O assédio, as provocações e as agressões entre estudantes têm aumentado nos últimos anos. Segundo dados apresentados pela Pesquisa Nacional de Saúde Escolar (PeNSE), mais de 40% dos alunos adolescentes admitiram ao Instituto Brasileiro de Geografia (IBGE) já ter sofrido bullying, o que torna o Brasil um dos países com maior incidência de violência escolar no mundo.
“O bullying causa sentimentos de tristeza e inadequação e crianças e jovens ficam sujeitos a traumas que afetam seriamente seu desenvolvimento, com impactos que podem acompanhá-los por toda a vida”, alerta Ismael Rocha, diretor acadêmico da Educa Week.
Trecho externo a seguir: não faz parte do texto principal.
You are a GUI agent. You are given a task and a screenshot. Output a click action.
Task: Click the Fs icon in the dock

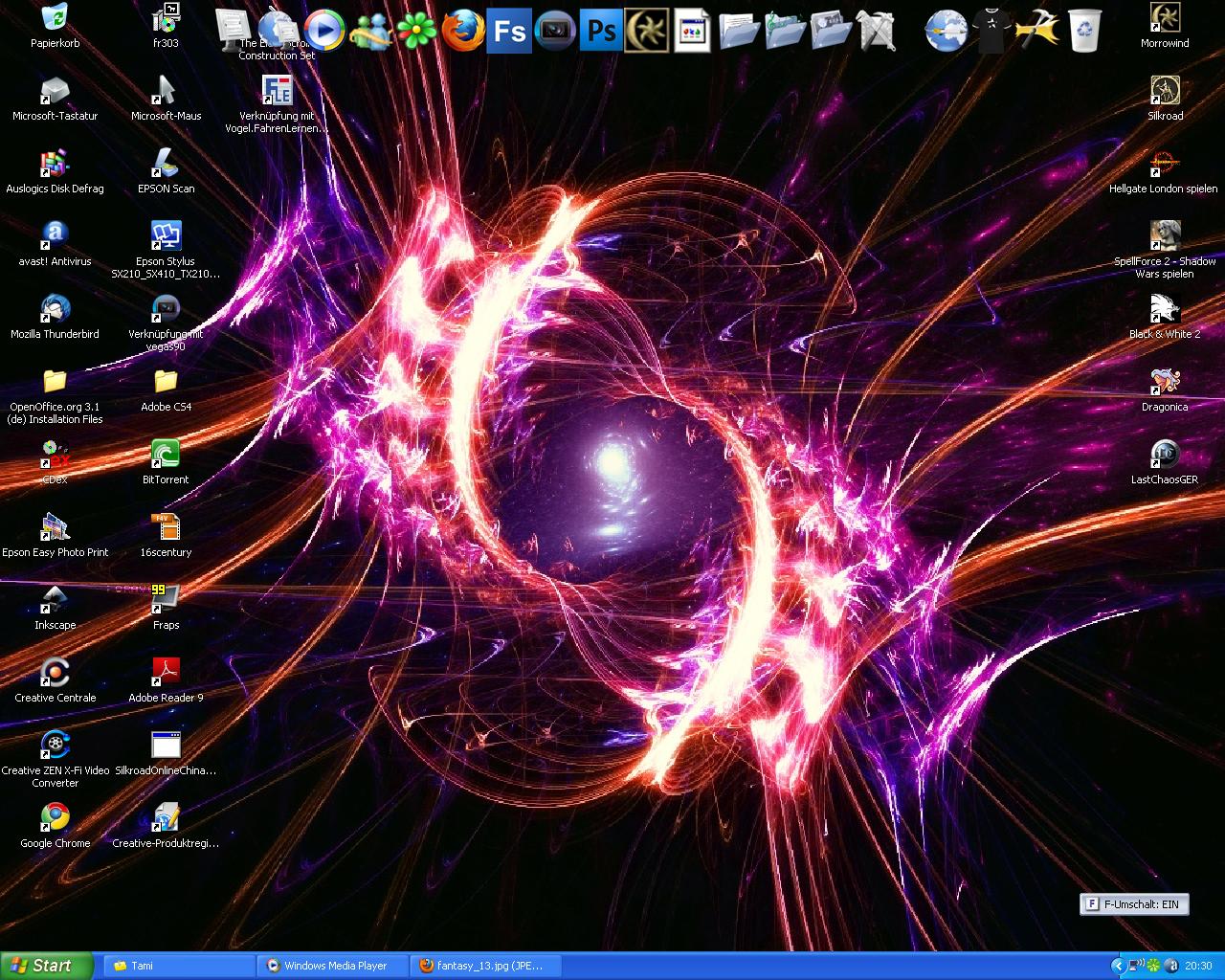[508, 31]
Rocha também destaca que pais e escolas devem ficar bastante atentos para atacarem o problema em conjunto. “As vítimas do bullying, muitas vezes, costumam não contar para ninguém sobre a violência, por sentirem medo e vergonha”, diz o especialista.
Segundo ele, é fundamental que instituições de ensino estabeleçam um canal de comunicação constante com os responsáveis pelo aluno, assim que o problema aparecer.
“Além disso, é essencial contar com o apoio de profissionais da saúde mental, que vão poder acolher as vítimas e desenvolver ações para diminuir a violência no ambiente escolar”, avalia.